Groepsbewijs moet evidence voor individu worden

Dé werkelijkheid is voor iedereen anders

2 reacties
Getty Images
Getty Images

Mol en Evers bekritiseren een RVS-rapport dat stelt dat de randomized controlled trial ontoereikend is om de geneeskunde verder te helpen. Hoogleraar Bart Fauser valt de RVS bij en vindt dat er een ontwikkeling nodig is van bewijs voor de groep naar bewijs voor het individu.

Vol verbazing las ik het zeer kritische opiniestuk van collega’s Mol en Evers onder de titel ‘Er is maar één werkelijkheid’. Hun boosheid was gewekt door het recente rapport van de Raad voor Volksgezondheid en Samenleving (RVS): ‘Zonder context geen bewijs’. De strekking van dit genuanceerde rapport is: alléén gerandomiseerd onderzoek is onvoldoende voor goede zorg.
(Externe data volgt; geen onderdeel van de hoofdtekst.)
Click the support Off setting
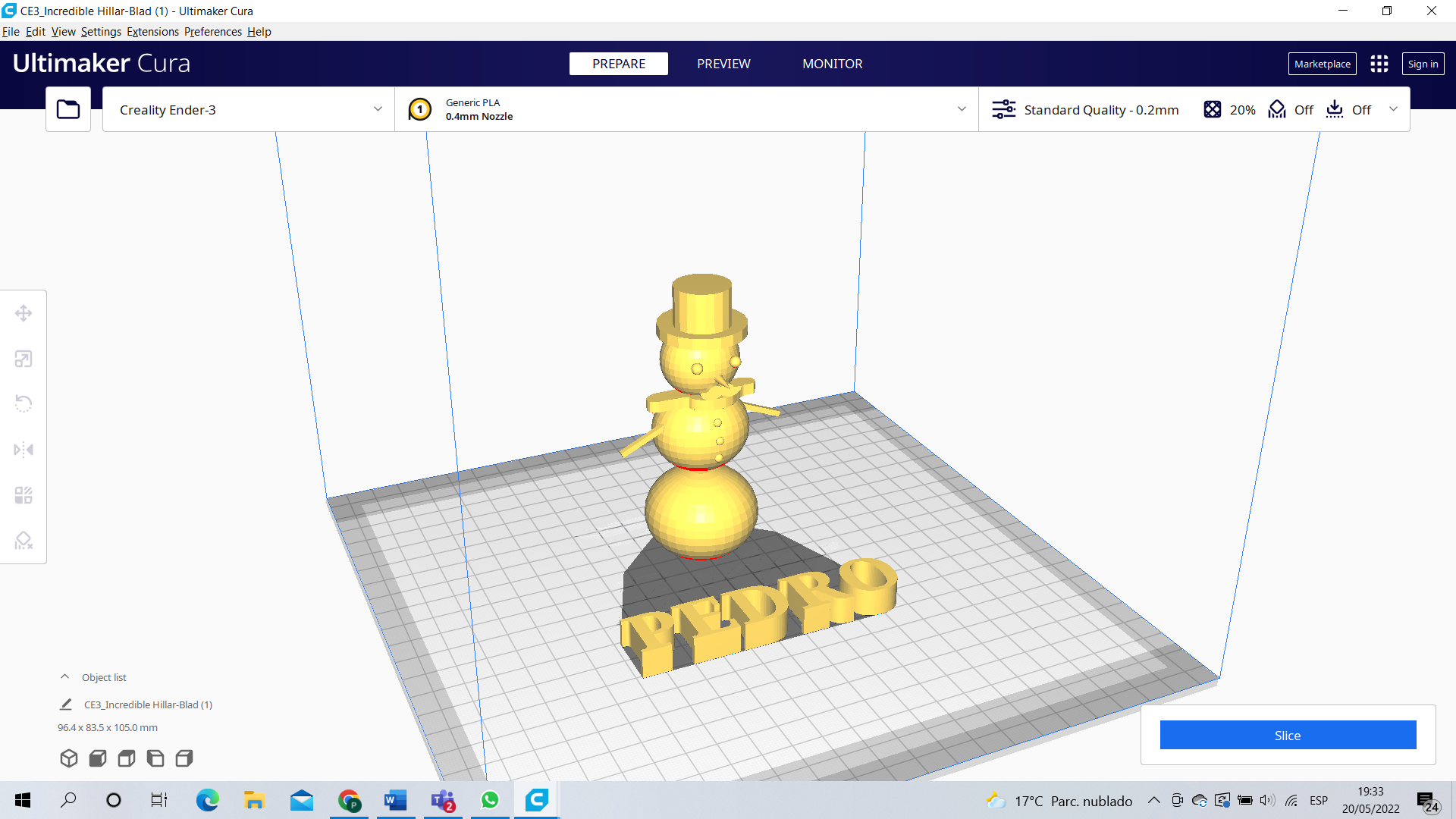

Voor sommige collega’s lijkt evidencebased medicine (EBM) een heilig geloof te zijn, dat niet ter discussie mag worden gesteld. In de bijdrage van Mol en Evers wordt grof geschut dan ook niet geschuwd, inclusief modder gooien naar leden van de RVS. Ze leggen op demagogische wijze een verband tussen genuanceerd denken over EBM en de terugkeer naar de ‘Johannesbroodpitmeeltherapie’ zoals ze het omschrijven. Deze wijze van discussiëren verhult in mijn ogen vooral een gebrek aan steekhoudende inhoudelijke argumenten. Mij is vorig jaar een vergelijkbare hoon van Mol en Evers ten deel gevallen via social media, toen ik mij tijdens een internationale bijeenkomst kritisch uitliet over de dogmatische hegemonie van de randomized controlled trial (RCT).

RCT-machine

Het door Mol en Evers zo bejubelde verloskunde-/gynaecologieconsortium heeft aanvankelijk veel goed werk verricht, maar dreigt te verworden tot een RCT-machine, waarbij het middel tot doel is verheven: zo veel mogelijk RCT’s, over zo veel mogelijk onderwerpen, met zoveel mogelijk participerende centra en zo snel mogelijk inclusie van zo veel mogelijk patiënten. Met alle risico’s van dien, zoals wisselende relevantie van bestudeerde onderwerpen, soms moeilijke uitvoerbaarheid, en niet zelden een moeizame vertaling van de onderzoeksuitkomsten naar de dagelijkse praktijk. Ook in Nederland is heel veel (publiek) geld aan RCT-onderzoek besteed. Onderzoeksresultaten worden weliswaar in toonaangevende tijdschriften gepubliceerd (ook editors houden van RCT’s), maar het is de samenleving moeilijk uit te leggen wat de zorg nu daadwerkelijk beter is geworden van veel van dit onderzoek. Ook in Nederland is al jaren bekend dat het toepassen van RCT’s in richtlijnen, laat staan in de dagelijkse praktijk, lang niet eenvoudig is. Kortom, de implementatie van RCT’s hapert nogal eens, en de vraag is natuurlijk waarom dat zo is.

Starre geneeskunde

De RCT weerspiegelt de ‘werkelijkheid’ van het groepsgemiddelde, waarbij de primaire onderzoeksvraag luidt: is de gemiddelde respons van een groep patiënten op interventie A significant verschillend van interventie B. Maar individuele verschillen in respons binnen groep A of groep B zijn vaak groot. Om die individuele responsverschillen binnen één arm van de studie te verkleinen, wordt veelal gekozen voor strenge inclusiecriteria resulterend in een meer homogene onderzoekspopulatie, wat weer consequenties heeft voor de vertaling van verkregen onderzoeksresultaten naar de dagelijkse praktijk. Hoe relevant is deze kennis over gemiddelden werkelijk voor de individuele patiënt? Het rücksichtslos toepassen van kennis louter op basis van RCT’s kan leiden tot starre geneeskunde – het RVS-rapport spreekt van ‘gestolde kennis’. Het gebrek aan flexibiliteit in Nederland heeft ertoe geleid dat vele patiënten (vooral op het gebied van onvruchtbaarheid) hun heil zoeken in ons omringende landen. Ik heb vele smalende opmerkingen van buitenlandse collega’s moeten aanhoren over patiënten die vanwege onvrede over de starre benadering in Nederland hun heil over de grenzen zochten.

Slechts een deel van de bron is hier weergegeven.